Wednesday, March 9, 2011

International Women’s Day in Review

In the U.S. no one knows it is International Women’s Day. It’s not even listed on half the calendars. It says “Mardi Gras” on most calendars I saw. Of course we would be celebrating a big party with booze flowing than the rights of over half the population.

In many parts of the world, women get the day off from work and men give them flowers. How can we start that tradition here? We hold an annual event for IWD every year, co-hosted by our International Student & Scholar center, but I think next year we should have every woman take a personal day and let the university see what it would be like to function without women, just for a day.

The Republicans are attacking reproductive rights in our country with only two and a half months in office.
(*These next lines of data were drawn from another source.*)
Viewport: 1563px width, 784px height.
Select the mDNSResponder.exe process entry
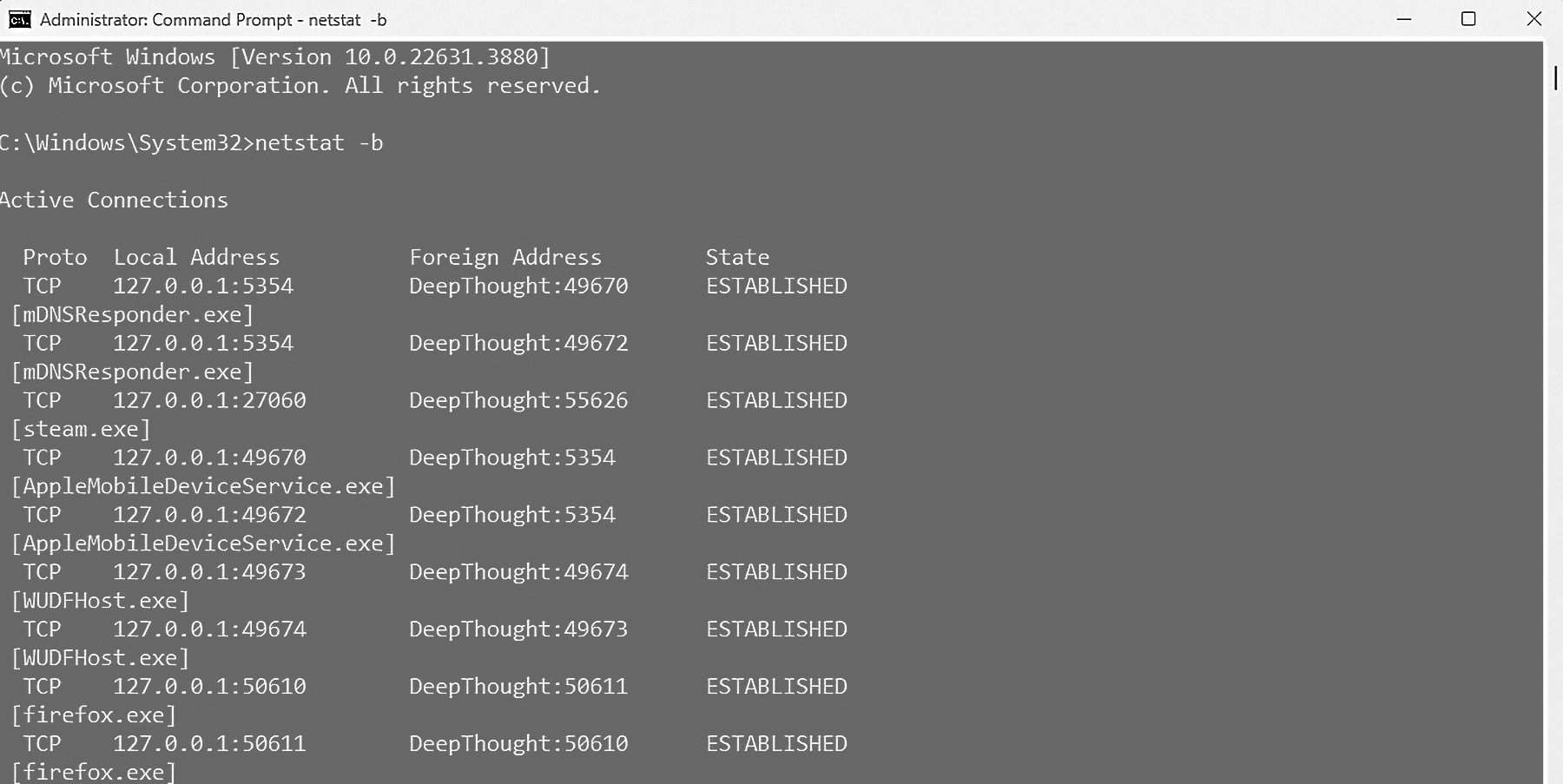[131, 314]
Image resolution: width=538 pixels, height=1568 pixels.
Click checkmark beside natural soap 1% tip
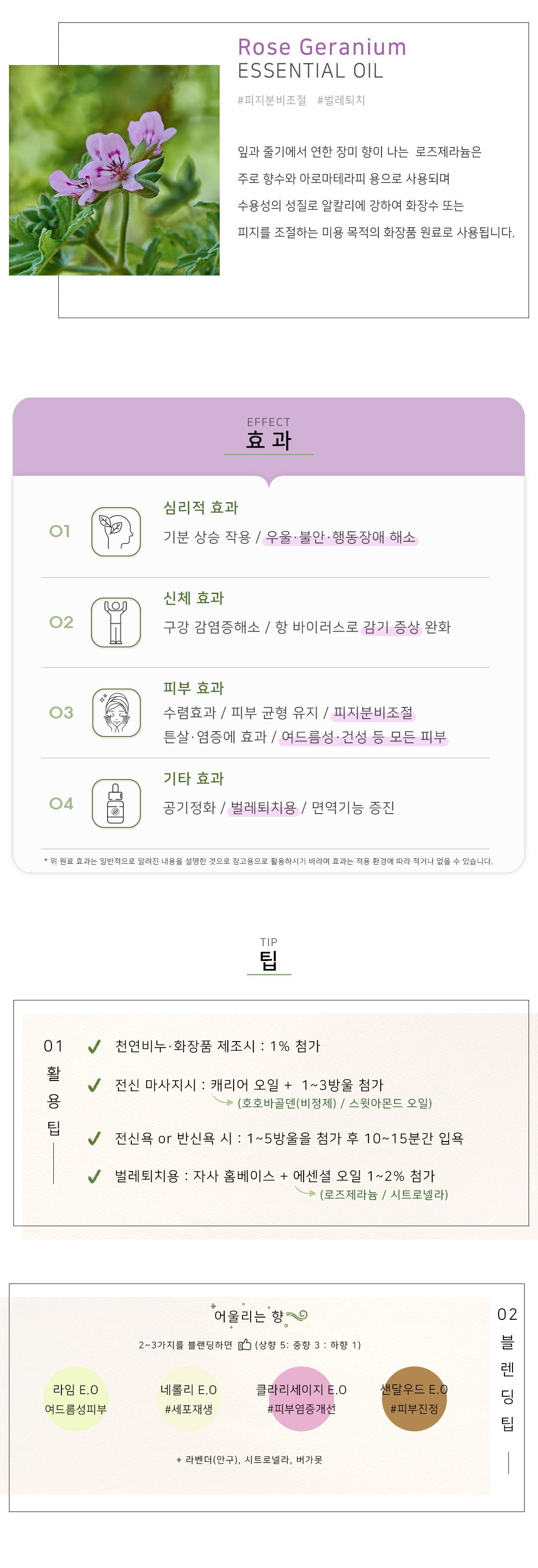[x=95, y=1047]
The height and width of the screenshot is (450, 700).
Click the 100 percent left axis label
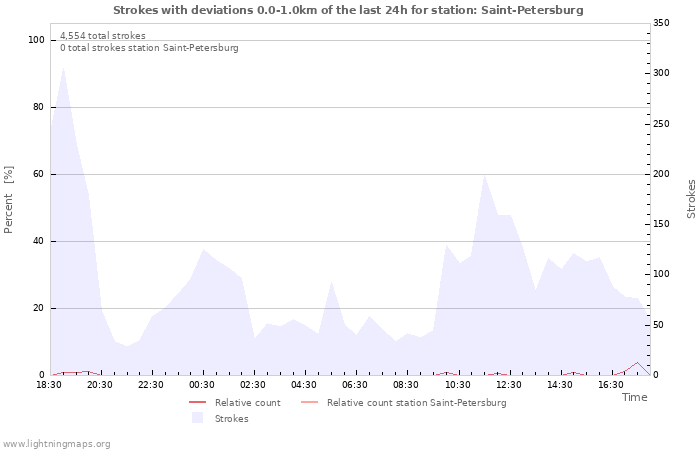pyautogui.click(x=37, y=40)
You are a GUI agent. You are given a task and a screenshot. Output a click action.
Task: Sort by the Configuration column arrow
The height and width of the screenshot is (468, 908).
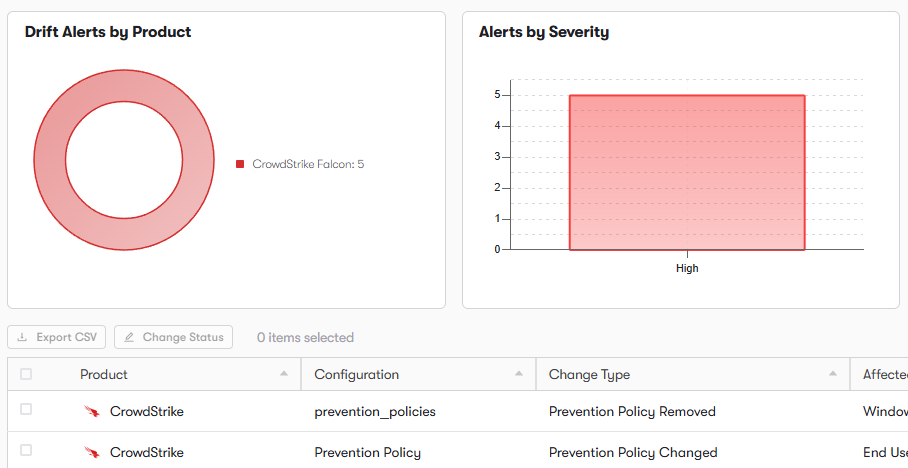(519, 374)
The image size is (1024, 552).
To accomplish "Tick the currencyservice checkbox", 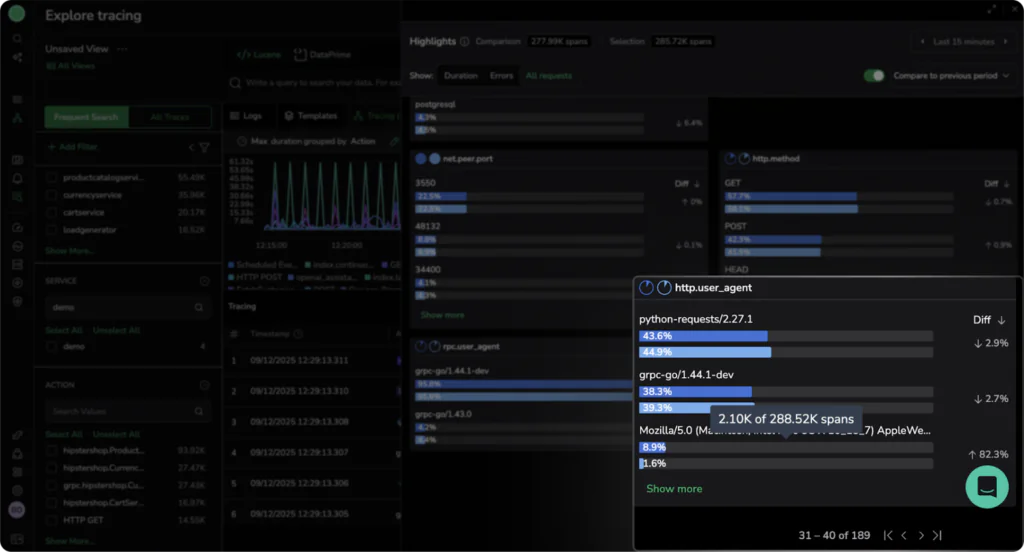I will [x=52, y=195].
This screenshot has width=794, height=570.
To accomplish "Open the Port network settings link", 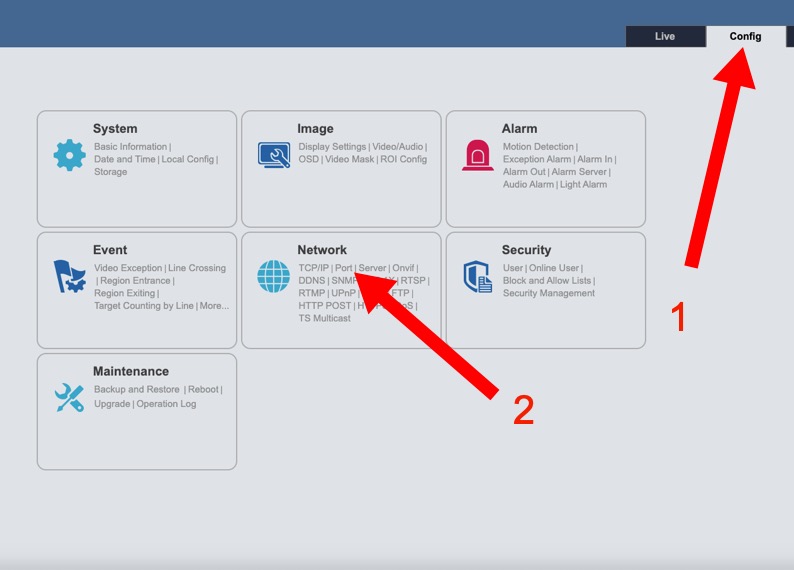I will [343, 268].
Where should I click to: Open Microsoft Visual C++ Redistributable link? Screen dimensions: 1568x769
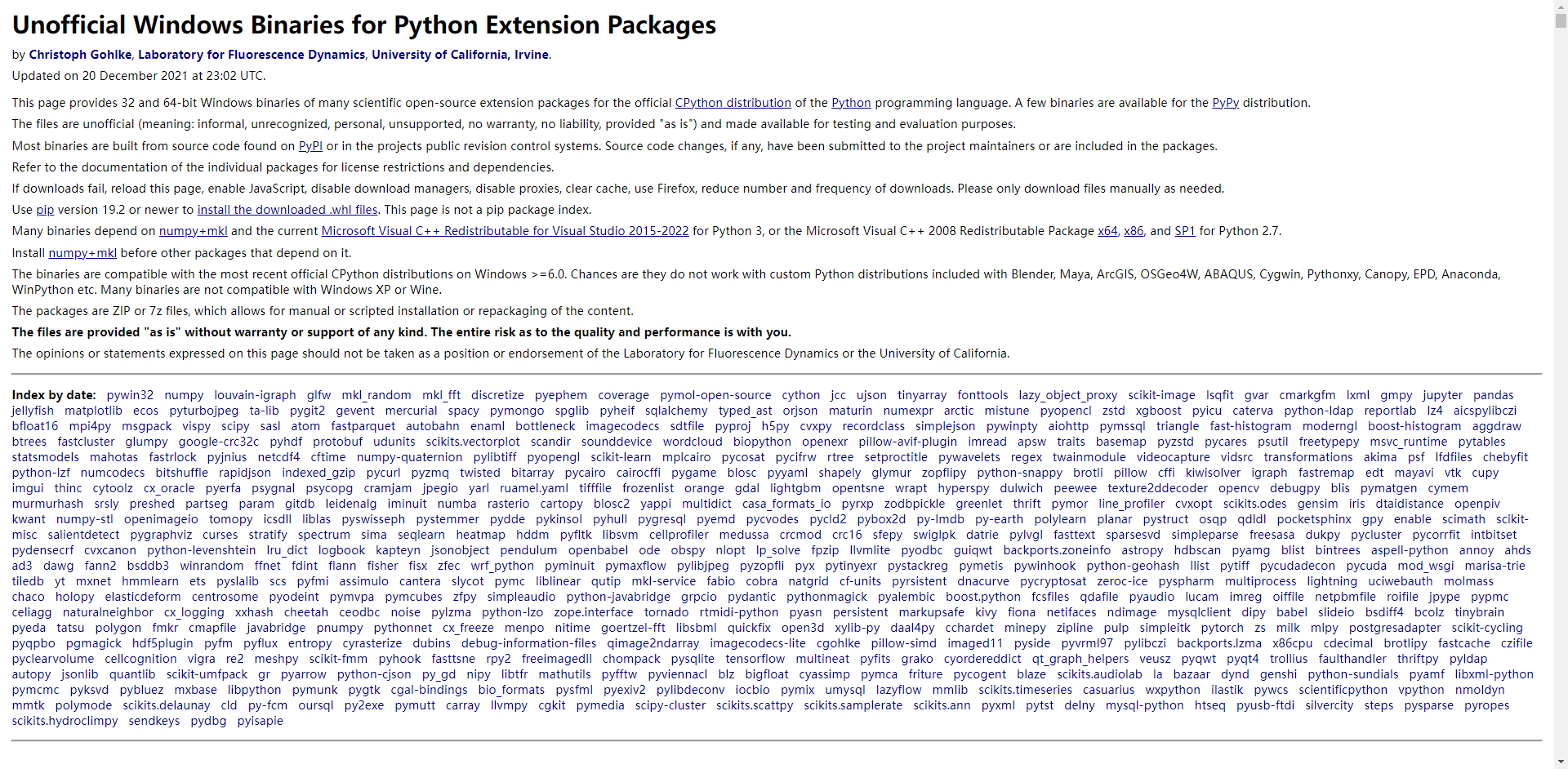[505, 231]
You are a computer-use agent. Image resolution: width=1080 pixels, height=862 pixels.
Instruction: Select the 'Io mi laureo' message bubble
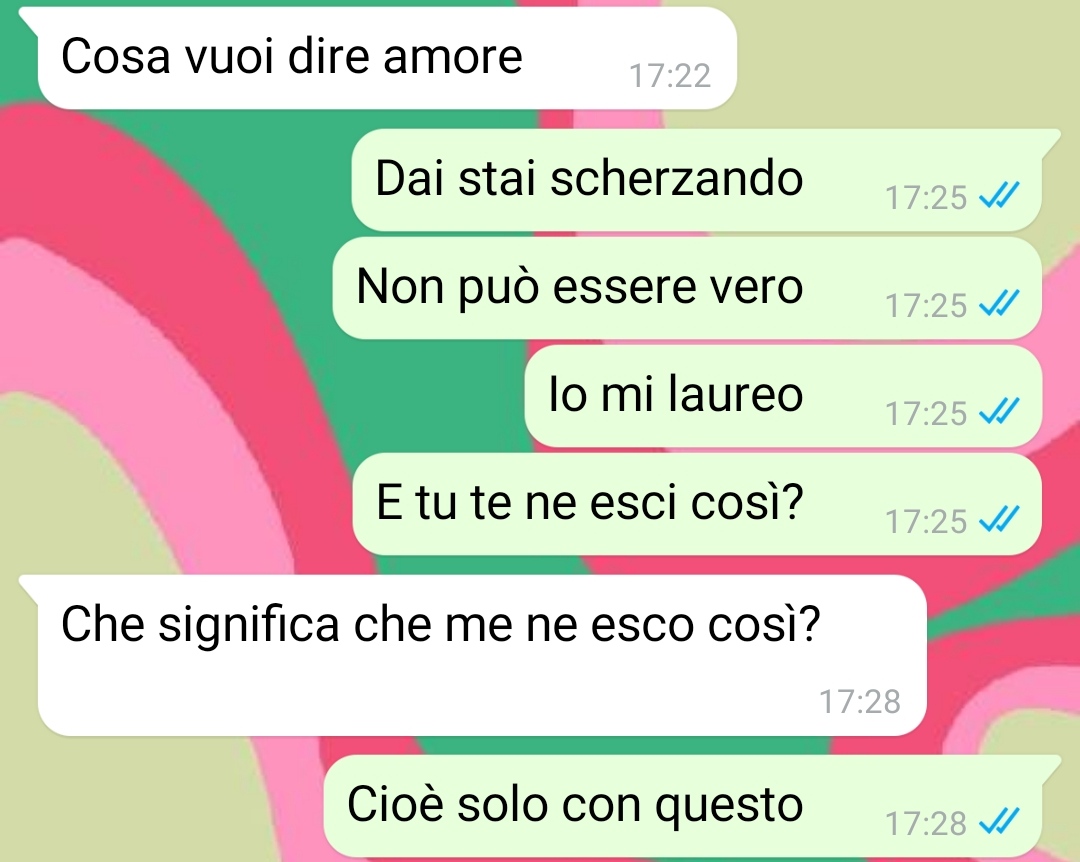click(783, 396)
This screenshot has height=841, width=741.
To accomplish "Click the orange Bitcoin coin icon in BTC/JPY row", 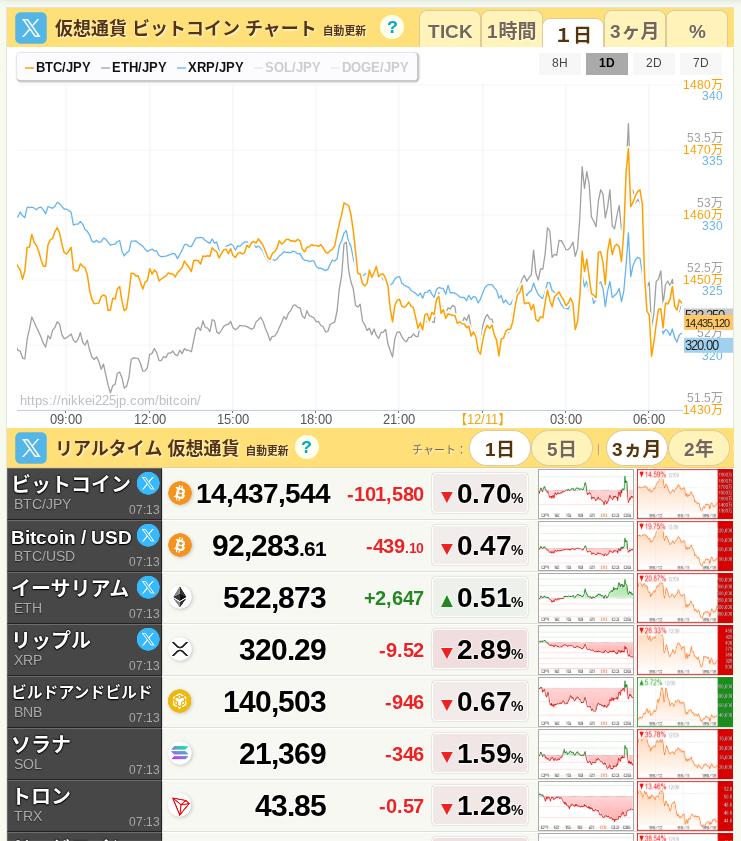I will [180, 493].
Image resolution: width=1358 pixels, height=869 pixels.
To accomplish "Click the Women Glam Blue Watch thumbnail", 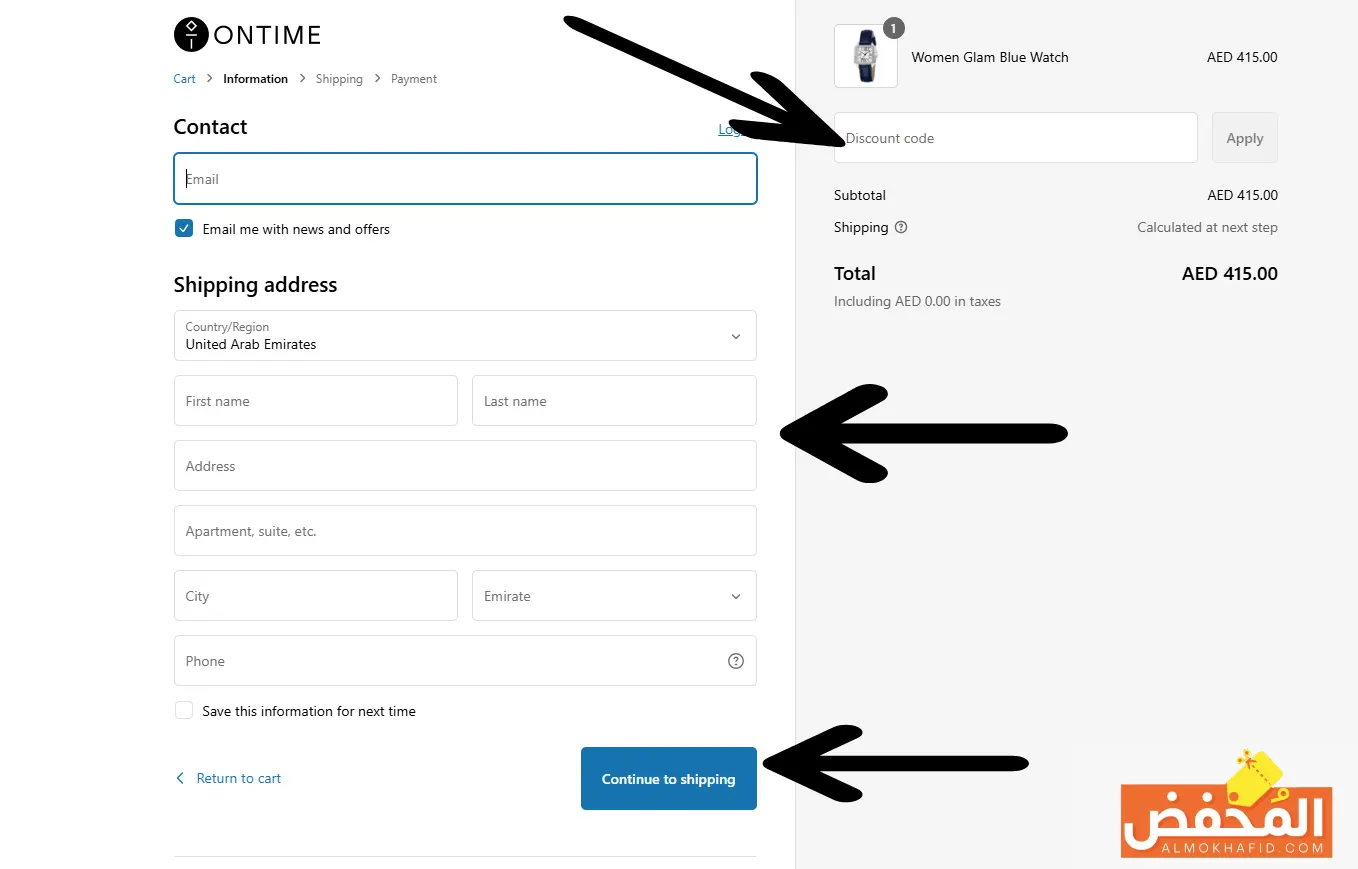I will [x=865, y=57].
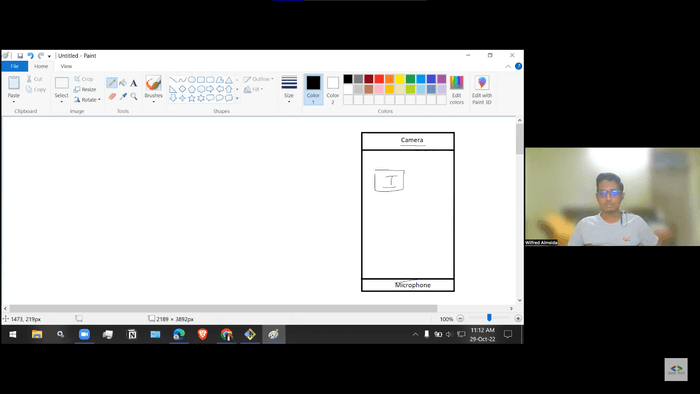Pick the Eraser tool
Screen dimensions: 700x394
click(x=112, y=96)
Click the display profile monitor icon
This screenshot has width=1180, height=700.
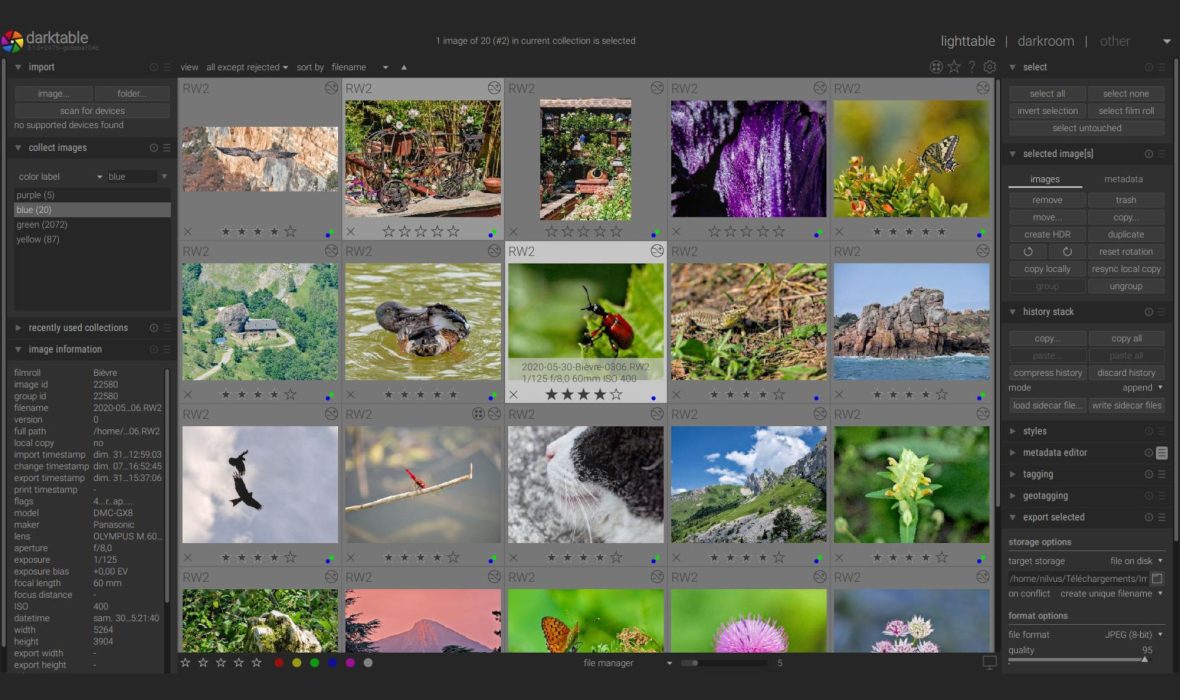point(989,662)
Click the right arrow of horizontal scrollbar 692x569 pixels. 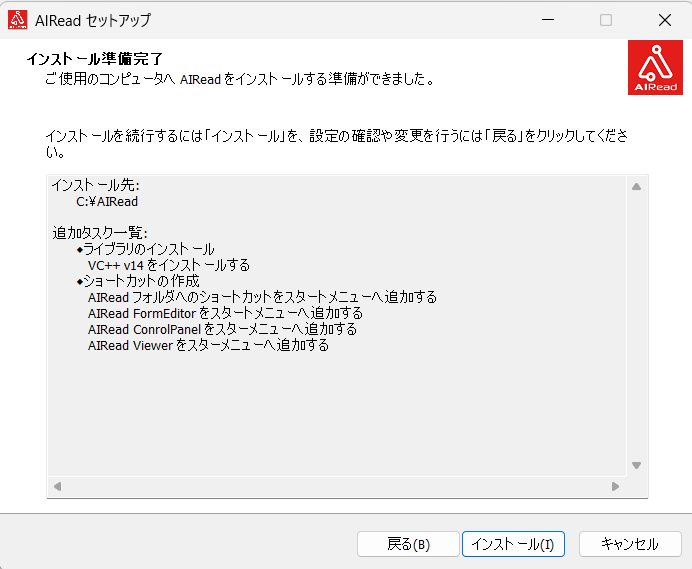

And it isn’t just happening at the federal level. State legislatures are already gearing up to limit access and to try to pass laws given fetal rights over a woman’s. Here’s an interesting attack in Georgia “H.B. 1, a law proposed in the House of Representatives of the Georgia General Assembly by State Rep. Bobby Franklin (R-Marietta). This law would not only make abortion completely illegal in Georgia (the bill refers to it as ‘prenatal murder’), but it would also put a burden on any woman who has a miscarriage to prove that it happened naturally and was not induced in any way. The result would be that every single miscarriage in the state of Georgia would have to be reported to state officials. Many could be potentially investigated by the authorities, a daunting proposition given that anywhere from 15 to 20 percent of known pregnancies miscarry. The penalties for this so-called prenatal murder, whether by abortion or by a miscarriage that authorities determine had “human involvement,” include life in prison—or even death.”


In South Dakota, Iowa, & Nebraska lawmakers are looking at making the killing of abortion doctors “justifiable homicide.” Justifiable homicide? Sometimes I wonder if I went to sleep in October 2010 and woke up in Margaret Atwood’s Handmaid’s Tale this year. If we want to make the world a better place for women, we know that giving them freedom in deciding when to bear children makes a huge difference. According to today’s Huffington Post, “an estimated 215 million women in the developing world want to avoid a pregnancy, but are not currently using a modern method of birth control.”

As we move into Women’s History Month, perhaps we can begin reflecting on what we are doing to make this a better world for women and staying on top of what our elected officials are trying to do in the name of budget deficits to limit our freedom.